Nothing but the lines from the one containing "Open the Extras menu" through the last line of the data below should be returned, each exactly as it stands, pictures excluded.

Collection entries:
═══

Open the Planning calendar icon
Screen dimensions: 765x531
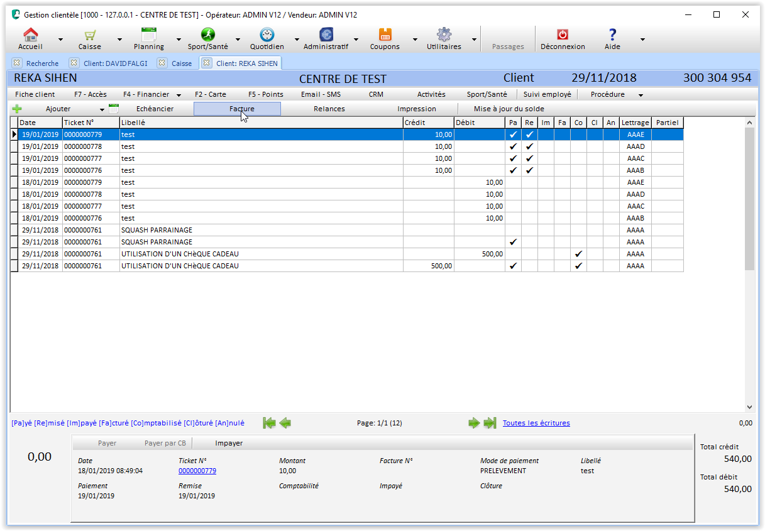coord(149,35)
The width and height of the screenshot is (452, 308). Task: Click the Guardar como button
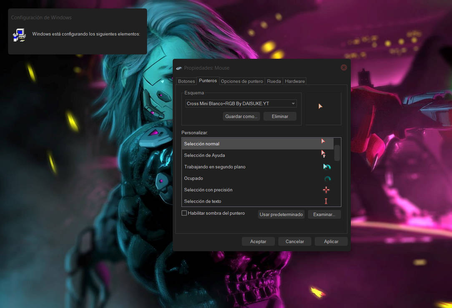point(241,116)
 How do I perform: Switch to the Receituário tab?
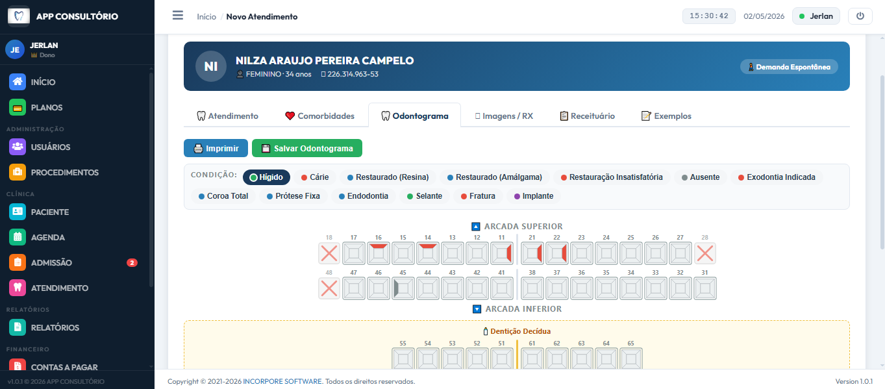587,116
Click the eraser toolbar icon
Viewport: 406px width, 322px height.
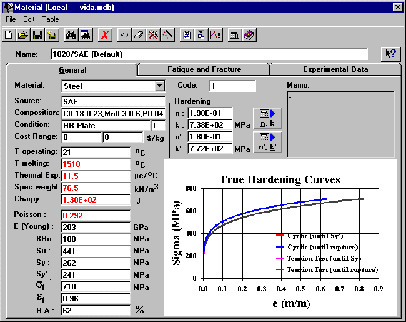(138, 35)
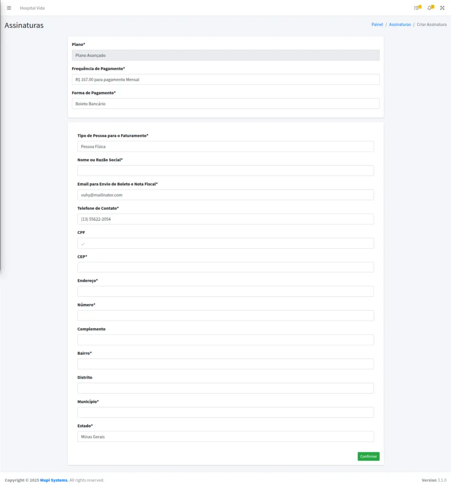Click the Email para Envio de Boleto field
The width and height of the screenshot is (451, 485).
click(226, 195)
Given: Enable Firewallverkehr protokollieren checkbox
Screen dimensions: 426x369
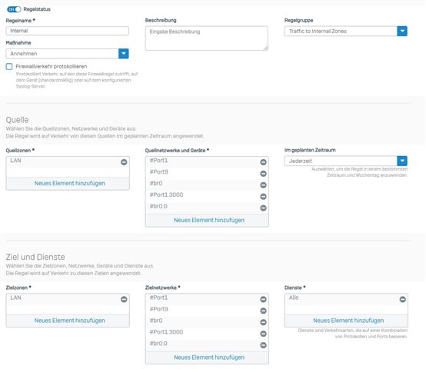Looking at the screenshot, I should pyautogui.click(x=9, y=67).
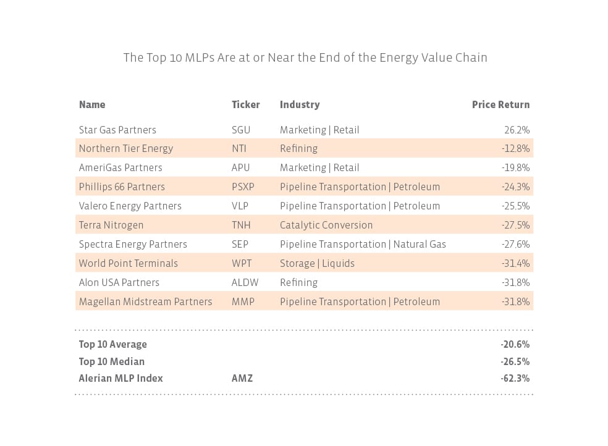
Task: Click the AMZ ticker symbol
Action: coord(242,379)

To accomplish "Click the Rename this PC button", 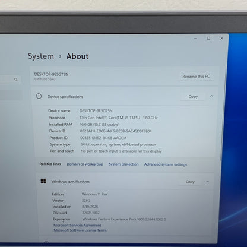I will coord(196,77).
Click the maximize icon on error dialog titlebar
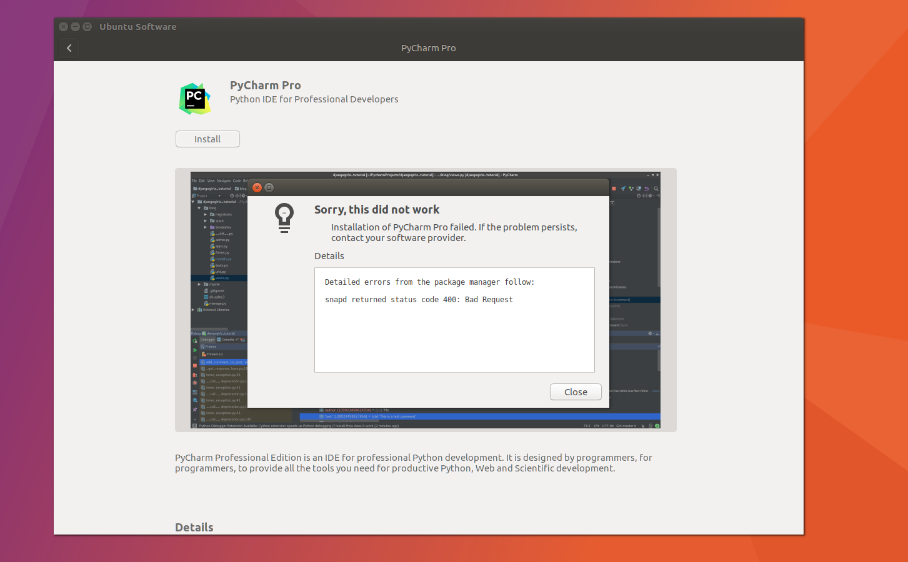The image size is (908, 562). tap(269, 187)
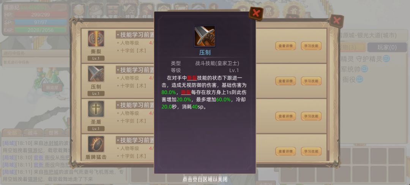Select the 盾牌猛击 skill icon
Image resolution: width=410 pixels, height=185 pixels.
pos(96,144)
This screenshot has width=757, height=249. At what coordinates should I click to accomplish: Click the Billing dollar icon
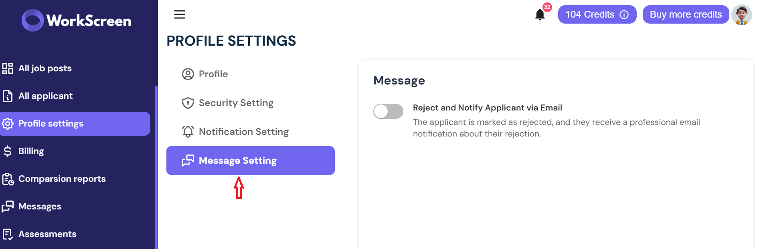coord(8,151)
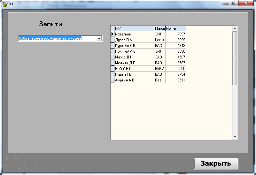Click number cell 6754

(175, 74)
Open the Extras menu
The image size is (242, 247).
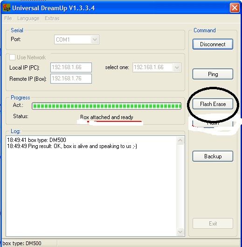click(52, 18)
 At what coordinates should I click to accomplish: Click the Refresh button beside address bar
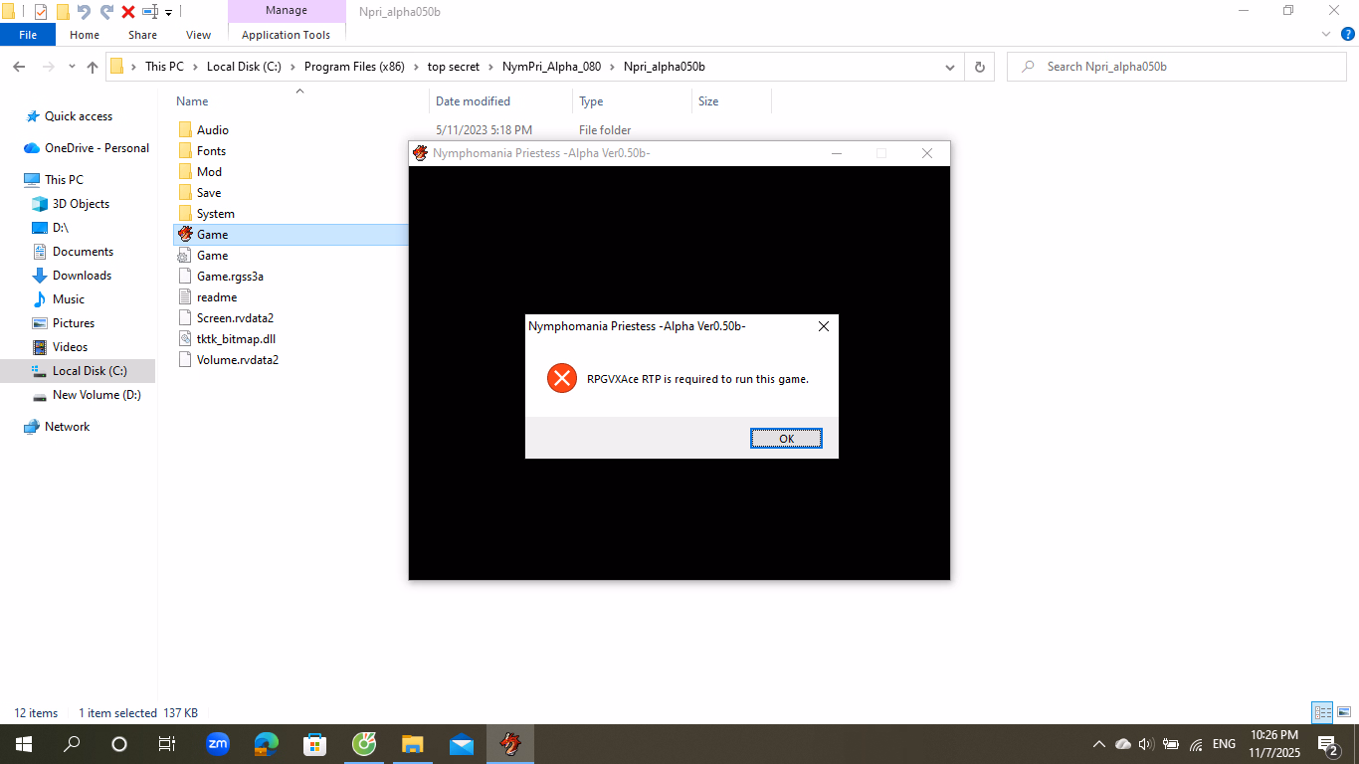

═══

_Answer to the exercise_:
Open the Extras menu
The image size is (242, 247).
click(52, 18)
 At what coordinates should I click to accomplish: Click the Refresh button beside address bar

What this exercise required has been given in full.